Over the last two years, DRF Press has been releasing a series of handicapping books under the "Elements of Handicapping" banner. Written primarily for novice to intermediate horseplayers, they have covered a number of topics with their in-house expert in that field. In the latest installment of this series, DRF's pedigree expert Lauren Stich releases her first book, Pedigree Handicapping.
Of all the factors used to handicap a horse race, pedigree by far is the most intriguing to the novice horseplayer. Accustomed to comparing numbers, be they raw times, speed figures, finish positions, or beaten lengths, suddenly the handicapper is comparing names. In the first two chapters, Stich demystifies this area of handicapping, and demonstrates how just knowing a few key sires can put you ahead of the game, especially for such conditions as 2-year-old first time starters or maiden races on the turf, where the usual numerical data used in traditional selection methods is lacking or absent. Using some examples, she includes the past performances for the horses in the race, explains why on pedigree alone one horse should be favored over another, and then using the result chart shows that pedigree-based techniques can steer the bettor away from false favorites and instead to middle or long odds horses. She also drives home the point that class comes from the female line, while preferred distance and surface come from the male line, a theme that repeats itself throughout.
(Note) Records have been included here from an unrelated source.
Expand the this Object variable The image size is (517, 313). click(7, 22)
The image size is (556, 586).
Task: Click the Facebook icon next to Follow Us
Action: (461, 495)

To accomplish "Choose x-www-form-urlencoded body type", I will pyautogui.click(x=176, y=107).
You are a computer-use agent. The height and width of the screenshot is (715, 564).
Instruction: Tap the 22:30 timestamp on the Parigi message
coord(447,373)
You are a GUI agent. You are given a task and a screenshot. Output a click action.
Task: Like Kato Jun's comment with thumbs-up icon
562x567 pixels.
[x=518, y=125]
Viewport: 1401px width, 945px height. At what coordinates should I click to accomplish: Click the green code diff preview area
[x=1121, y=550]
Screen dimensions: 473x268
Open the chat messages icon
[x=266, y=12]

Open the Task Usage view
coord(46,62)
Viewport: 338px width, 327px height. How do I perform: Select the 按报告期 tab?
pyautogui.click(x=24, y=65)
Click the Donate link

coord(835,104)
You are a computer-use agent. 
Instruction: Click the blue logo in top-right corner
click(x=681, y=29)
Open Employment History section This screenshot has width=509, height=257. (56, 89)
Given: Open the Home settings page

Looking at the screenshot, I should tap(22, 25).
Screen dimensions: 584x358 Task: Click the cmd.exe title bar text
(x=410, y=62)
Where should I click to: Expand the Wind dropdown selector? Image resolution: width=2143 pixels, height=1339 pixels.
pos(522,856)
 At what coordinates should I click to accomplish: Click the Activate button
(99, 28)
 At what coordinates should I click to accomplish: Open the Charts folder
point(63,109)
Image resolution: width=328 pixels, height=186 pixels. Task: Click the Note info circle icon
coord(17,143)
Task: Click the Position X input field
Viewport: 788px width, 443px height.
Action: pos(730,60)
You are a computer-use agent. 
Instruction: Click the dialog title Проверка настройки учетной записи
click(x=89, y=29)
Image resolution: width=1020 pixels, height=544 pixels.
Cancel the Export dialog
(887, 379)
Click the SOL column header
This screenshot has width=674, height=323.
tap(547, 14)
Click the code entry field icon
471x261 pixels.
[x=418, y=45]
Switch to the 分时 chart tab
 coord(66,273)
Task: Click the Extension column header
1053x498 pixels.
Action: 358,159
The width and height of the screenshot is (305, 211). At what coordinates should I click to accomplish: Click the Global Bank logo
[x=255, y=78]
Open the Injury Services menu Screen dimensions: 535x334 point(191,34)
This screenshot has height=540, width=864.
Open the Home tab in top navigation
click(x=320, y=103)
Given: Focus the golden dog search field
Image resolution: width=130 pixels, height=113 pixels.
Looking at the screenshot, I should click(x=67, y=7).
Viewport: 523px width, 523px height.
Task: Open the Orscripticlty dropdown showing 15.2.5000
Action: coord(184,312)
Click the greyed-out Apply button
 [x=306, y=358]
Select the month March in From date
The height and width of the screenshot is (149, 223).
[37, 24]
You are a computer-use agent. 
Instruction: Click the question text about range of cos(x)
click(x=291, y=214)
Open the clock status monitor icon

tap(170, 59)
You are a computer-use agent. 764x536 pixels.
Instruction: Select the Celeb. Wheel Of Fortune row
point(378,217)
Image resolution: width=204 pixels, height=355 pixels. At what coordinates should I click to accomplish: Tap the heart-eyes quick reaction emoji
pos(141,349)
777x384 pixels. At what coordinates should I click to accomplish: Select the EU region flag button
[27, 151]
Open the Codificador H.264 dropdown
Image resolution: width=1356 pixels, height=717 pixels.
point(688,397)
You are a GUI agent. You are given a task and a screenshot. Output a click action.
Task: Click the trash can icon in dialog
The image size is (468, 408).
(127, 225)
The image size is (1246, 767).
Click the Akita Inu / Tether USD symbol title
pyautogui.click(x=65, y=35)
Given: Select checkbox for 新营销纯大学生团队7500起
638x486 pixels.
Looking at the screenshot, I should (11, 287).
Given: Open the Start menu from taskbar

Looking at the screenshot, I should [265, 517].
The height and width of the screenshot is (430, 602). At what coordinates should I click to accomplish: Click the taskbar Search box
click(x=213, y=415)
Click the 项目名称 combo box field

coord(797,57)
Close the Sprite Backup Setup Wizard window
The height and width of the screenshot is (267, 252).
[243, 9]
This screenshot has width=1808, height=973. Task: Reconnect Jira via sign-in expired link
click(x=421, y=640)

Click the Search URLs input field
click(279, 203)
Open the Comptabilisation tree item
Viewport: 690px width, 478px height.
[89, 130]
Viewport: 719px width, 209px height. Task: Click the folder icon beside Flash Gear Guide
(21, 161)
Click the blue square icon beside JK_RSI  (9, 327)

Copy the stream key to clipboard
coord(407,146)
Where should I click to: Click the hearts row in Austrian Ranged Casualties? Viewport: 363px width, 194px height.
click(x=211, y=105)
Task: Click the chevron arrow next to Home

The next two chapters constitute an excellent reference tool, which makes the book invaluable. In Chapter 3 she gives a complete list of the 2004 and 2005 freshman sires, explaining why she feels a certain sire is likely to be successful. Using the sire's own pedigree and to some extent his performance on the track, she details what kind of offspring he might have, be they precocious 2-year-olds, classic contenders, or turf marathoners. Then, in Chapter 4 she tackles the turf angle, listing sires which may not at first glance be turf sires but upon more detailed investigation of that sire's pedigree and the performance of his offspring, is determined to pass on an affinity for the grass. She refers to this as the hidden turf factor, a powerful angle given that the sire may have been a dirt sprinting specialist when he raced.
In the final three chapters, she demonstrates how to use your new found knowledge of pedigree handicapping, in the three situations where the techniques are called on the most: the Kentucky Derby, the Breeders' Cup, and handicapping tournaments. The Derby has been and always will be the most over-analyzed race in the world, but Stich shows how, over the last few years, simple use of pedigree angles point you at the contenders and away from the pretenders. In the Breeders' Cup, pedigree handicapping works its magic in the juvenile races. She uses the 2001 Juvenile as an example of a heavy favorite, Officer, not bred for the distance while European shipper Johannesburg, despite having never run on dirt nor past 6 furlongs, was perfectly bred for 1 1/16 miles. Finally, handicapping contests put a premium on picking middle to long odds horses to win and again, pedigree analysis directs the player away from the obvious "numbers" horses which will be at short odds.
Stich does an admirable job introducing the novice handicapper to the art and science of pedigree handicapping. The reader need only find a maiden race full of first time starters, or a race where most of the field is trying turf for the first time, to immediately put her theories into practice. The lists of freshman sires and hidden turf sires can be referred to again and again, hopefully leading to some decent payoffs. This is clearly an excellent work, perfect for any racing fan who is developing their personal handicapping strategy and need a leg up on how to incorporate pedigree analysis.
Pedigree Handicapping has a list price of $14.950 and is available from Amazon.com for only $10.17.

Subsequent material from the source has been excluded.